A 2.5-year-old boy who suffered from a rare case of pneumonia and was on ventilator support for more than 150 days is now finally able to breathe on his own. Nearly five months after his discharge from a private hospital in Pune, not only is Varad Suryawanshi from Pimpri doing well but he is also missing the ICU nurses so much that his parents ensure he gets to talk to them over the phone frequently.
In June last year, Varad’s parents were in for a total shock as their only child suffered from fever, cold, cough and had difficulty breathing. “We were so scared as Varad was unconscious and not responding. At the local hospital nearby too, his oxygen levels plunged and some doctors told me survival chances were almost nil,” his mother Apoorva recalled.
Varad was shifted to Surya’s Mother and Child Care Hospital where the paediatric ICU team placed the child on a mechanical ventilator as a precautionary measure. He had bilateral pneumonia and X-rays showed that nearly 80 per cent of his lungs were infected with the virulent bacterium streptococcus pneumonia. Special catheters were inserted to drain the air pockets that formed in and outside his lung tissue, but further treatment was necessary to improve lung function.
Dr Amita Kaul, Senior Consultant, Paediatrics and Paediatric Intensive Care at Surya Hospital in Pune, said any case of pneumonia can get worse. “The little boy’s case was particularly concerning for the team as prolonged ventilation opened the doors for further complications,” Dr Kaul pointed out.
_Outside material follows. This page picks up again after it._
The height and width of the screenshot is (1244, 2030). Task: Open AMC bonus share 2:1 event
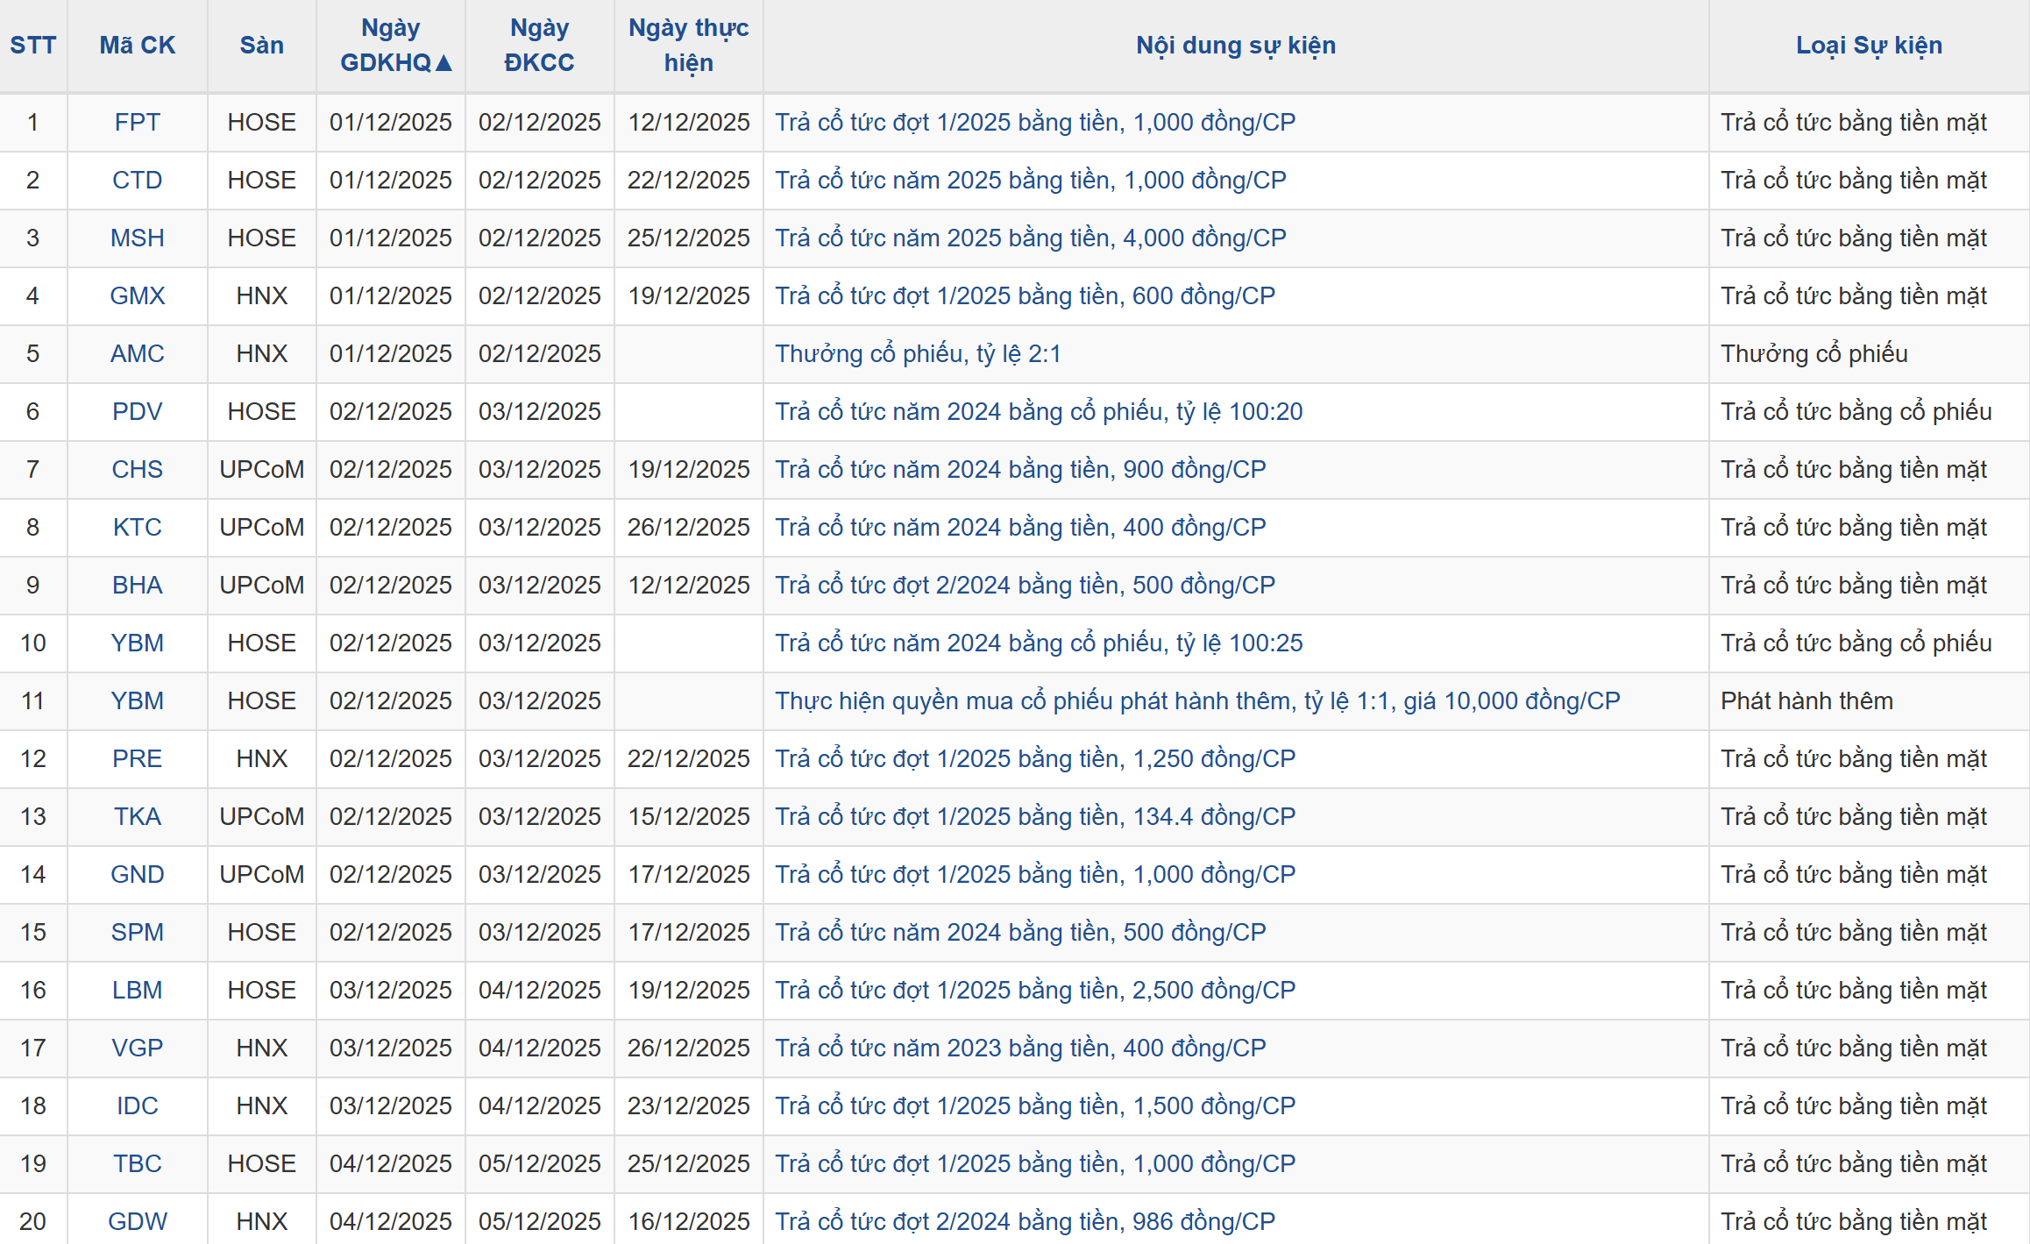pos(918,353)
After several procedures, including a tracheostomy and repeated insertions of chest tubes via seven surgical procedures, the little boy was finally able to breathe on his own and was discharged from the hospital, she said.
‘Pneumococcal vaccine crucial’
“Children do get affected with pneumonia and a few suffer from complications, but these can be devastating. Hence the public message is crucial that the child should be administered the pneumococcal vaccine which is now part of the national immunization programme,” Dr Sachin Shah, director of PICU at the hospital in Wakad, Pune told The Indian Express.
Dr Shah said long-term ventilation has its challenges and hence barrier nursing, air mattresses and other strategies are utilised for preventing and controlling infections. “The medical staff demonstrated their clinical excellence and patient monitoring skills throughout the five-month treatment process and were successful in averting further complications,” he said.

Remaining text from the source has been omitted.